### Exercise goal
Every line below needs to be reproduced exactly.

+ + +

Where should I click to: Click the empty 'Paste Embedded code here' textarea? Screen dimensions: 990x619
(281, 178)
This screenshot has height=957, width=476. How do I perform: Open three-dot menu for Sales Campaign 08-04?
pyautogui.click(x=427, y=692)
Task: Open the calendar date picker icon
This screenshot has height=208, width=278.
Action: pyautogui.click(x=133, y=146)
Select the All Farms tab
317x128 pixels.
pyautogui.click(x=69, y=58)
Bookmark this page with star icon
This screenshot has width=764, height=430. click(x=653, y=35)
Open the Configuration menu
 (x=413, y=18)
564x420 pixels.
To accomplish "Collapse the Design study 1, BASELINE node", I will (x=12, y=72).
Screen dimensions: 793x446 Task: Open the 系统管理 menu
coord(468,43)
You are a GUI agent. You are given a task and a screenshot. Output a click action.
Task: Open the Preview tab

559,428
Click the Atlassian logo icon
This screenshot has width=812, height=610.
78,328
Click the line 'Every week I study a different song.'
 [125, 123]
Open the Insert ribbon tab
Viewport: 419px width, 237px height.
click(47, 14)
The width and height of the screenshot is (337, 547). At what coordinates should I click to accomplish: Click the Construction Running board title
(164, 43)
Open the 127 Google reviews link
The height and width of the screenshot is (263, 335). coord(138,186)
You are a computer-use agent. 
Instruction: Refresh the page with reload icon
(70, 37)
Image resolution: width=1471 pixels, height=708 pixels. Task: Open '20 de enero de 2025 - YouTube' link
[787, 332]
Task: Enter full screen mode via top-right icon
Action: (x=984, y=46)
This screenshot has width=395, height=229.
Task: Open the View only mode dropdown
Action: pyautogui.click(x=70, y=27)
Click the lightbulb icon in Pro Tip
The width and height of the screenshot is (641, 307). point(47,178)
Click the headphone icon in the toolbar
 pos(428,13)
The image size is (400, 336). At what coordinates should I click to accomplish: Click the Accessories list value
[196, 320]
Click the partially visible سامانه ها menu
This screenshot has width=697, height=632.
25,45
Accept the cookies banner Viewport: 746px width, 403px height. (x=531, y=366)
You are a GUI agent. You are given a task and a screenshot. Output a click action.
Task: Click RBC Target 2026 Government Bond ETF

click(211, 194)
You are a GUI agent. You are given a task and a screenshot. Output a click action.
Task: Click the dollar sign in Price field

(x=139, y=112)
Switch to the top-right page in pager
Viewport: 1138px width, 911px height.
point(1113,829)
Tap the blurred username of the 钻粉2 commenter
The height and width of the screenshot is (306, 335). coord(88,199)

+ + +

### Response below
Where should I click to: Click the empty 'Paste Embedded code here' textarea? Screen dimensions: 990x619
(281, 178)
This screenshot has height=957, width=476. How do I perform: Open three-dot menu for Sales Campaign 08-04?
pyautogui.click(x=427, y=692)
Task: Open the calendar date picker icon
This screenshot has height=208, width=278.
Action: pyautogui.click(x=133, y=146)
Select the All Farms tab
317x128 pixels.
pyautogui.click(x=69, y=58)
Bookmark this page with star icon
This screenshot has width=764, height=430. click(x=653, y=35)
Open the Configuration menu
 (x=413, y=18)
564x420 pixels.
To accomplish "Collapse the Design study 1, BASELINE node", I will (x=12, y=72).
Screen dimensions: 793x446 Task: Open the 系统管理 menu
coord(468,43)
You are a GUI agent. You are given a task and a screenshot. Output a click action.
Task: Open the Preview tab

559,428
Click the Atlassian logo icon
This screenshot has width=812, height=610.
78,328
Click the line 'Every week I study a different song.'
 [125, 123]
Open the Insert ribbon tab
Viewport: 419px width, 237px height.
click(47, 14)
The width and height of the screenshot is (337, 547). At what coordinates should I click to accomplish: Click the Construction Running board title
(164, 43)
Open the 127 Google reviews link
The height and width of the screenshot is (263, 335). coord(138,186)
You are a computer-use agent. 
Instruction: Refresh the page with reload icon
(70, 37)
Image resolution: width=1471 pixels, height=708 pixels. Task: Open '20 de enero de 2025 - YouTube' link
[787, 332]
Task: Enter full screen mode via top-right icon
Action: (x=984, y=46)
This screenshot has width=395, height=229.
Task: Open the View only mode dropdown
Action: pyautogui.click(x=70, y=27)
Click the lightbulb icon in Pro Tip
The width and height of the screenshot is (641, 307). point(47,178)
Click the headphone icon in the toolbar
 pos(428,13)
The image size is (400, 336). At what coordinates should I click to accomplish: Click the Accessories list value
[196, 320]
Click the partially visible سامانه ها menu
This screenshot has width=697, height=632.
25,45
Accept the cookies banner Viewport: 746px width, 403px height. (x=531, y=366)
You are a GUI agent. You are given a task and a screenshot. Output a click action.
Task: Click RBC Target 2026 Government Bond ETF

click(211, 194)
You are a GUI agent. You are given a task and a screenshot. Output a click action.
Task: Click the dollar sign in Price field

(x=139, y=112)
Switch to the top-right page in pager
Viewport: 1138px width, 911px height.
point(1113,829)
Tap the blurred username of the 钻粉2 commenter
The height and width of the screenshot is (306, 335). coord(88,199)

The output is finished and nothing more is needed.